== Lista de actividades ==
1. En el texto sobre Nosferatu, ¿de qué obra es una adaptación libre la película de Murnau?
2. Extrae tal cual del texto sobre Nosferatu el pasaje que comienza con "Entre los centenarios" y continúa hasta "hecho de luz.".
3. Prolonga el texto sobre el Nosferatu de Murnau a partir de su última oración.

== Texto seleccionado ==
Entre los centenarios ilustres que resuenan este año hay uno muy especial, el de Nosferatu, la adaptación libre del Drácula de Bram Stoker que realizó Friedrich Wilhelm Murnau, una de las obras más hermosas y extrañas del séptimo arte. Murnau tiene al menos otras dos películas por las que ha pasado al panteón de los grandes creadores cinematográficos, Amanecer (1927) y El último hombre (1924), esta última posicionada a menudo entre las mejores cintas de todos los tiempos, pero es Nosferatula que, generación tras generación, permanece anclada en la retina de los espectadores. Como El séptimo sello de Bergman, como La strada de Fellini, como El ángel exterminador de Buñuel, como El proceso de Welles, como 2001: una odisea del espacio de Kubrick, como Stalker de Tarkovski, como muy pocas más, el Nosferatu de Murnau es, más que una película, un poema hecho de luz.

== Datos siguientes ==
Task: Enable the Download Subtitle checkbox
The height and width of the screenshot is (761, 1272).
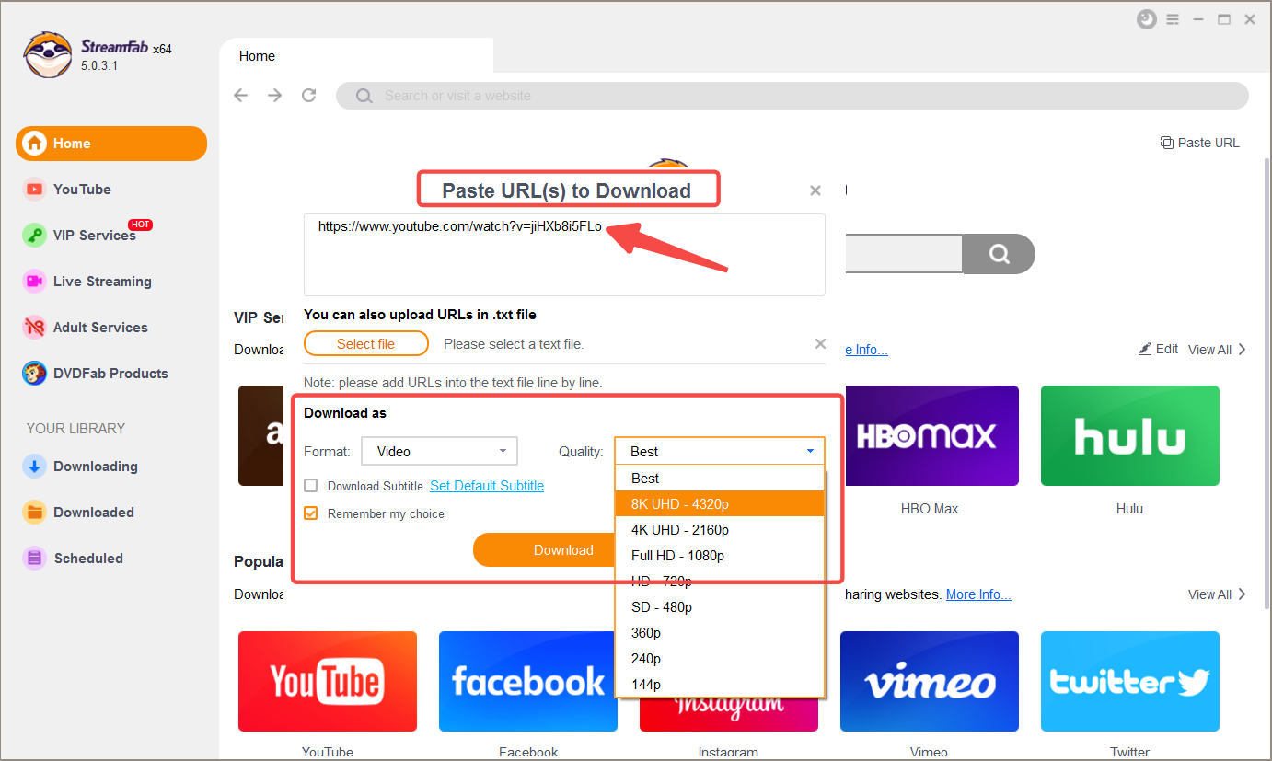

== Respuestas del ejercicio ==
1. Del Drácula de Bram Stoker.

2.
Entre los centenarios ilustres que resuenan este año hay uno muy especial, el de Nosferatu, la adaptación libre del Drácula de Bram Stoker que realizó Friedrich Wilhelm Murnau, una de las obras más hermosas y extrañas del séptimo arte. Murnau tiene al menos otras dos películas por las que ha pasado al panteón de los grandes creadores cinematográficos, Amanecer (1927) y El último hombre (1924), esta última posicionada a menudo entre las mejores cintas de todos los tiempos, pero es Nosferatula que, generación tras generación, permanece anclada en la retina de los espectadores. Como El séptimo sello de Bergman, como La strada de Fellini, como El ángel exterminador de Buñuel, como El proceso de Welles, como 2001: una odisea del espacio de Kubrick, como Stalker de Tarkovski, como muy pocas más, el Nosferatu de Murnau es, más que una película, un poema hecho de luz.

3.
Subtitulada "una sinfonía del horror", en la génesis de esta obra maestra latía el empeño de Albin Grau, un artista y ocultista alemán que dirigía el estudio Prana Film y que llevaba tiempo con la idea de producir una película de vampiros. Sin molestarse en pagar los derechos de adaptación, Grau encargó a Henrik Galeen la escritura de un guión basado en el Drácula de Bram Stoker, una descarada apropiación en la que apenas se cambiaron los nombres de los protagonistas y del vampiro, que pasó a ser el conde Orlock. En su magnífico estudio sobre el tema, Vampiros, príncipes del abismo, Juan Antonio Sanz explica que el término nosferatu, "el que trae la muerte", ya aparecía en un texto de Emily Gerard, Transylvanian Superstition, que Gordon Melton lo considera una derivación de la forma griega nosophoros (algo así como "plaga portadora") mientras que David Salk apuesta por una corrupción de la palabra rumana nesuferit, relacionada con el latín "no sufrir".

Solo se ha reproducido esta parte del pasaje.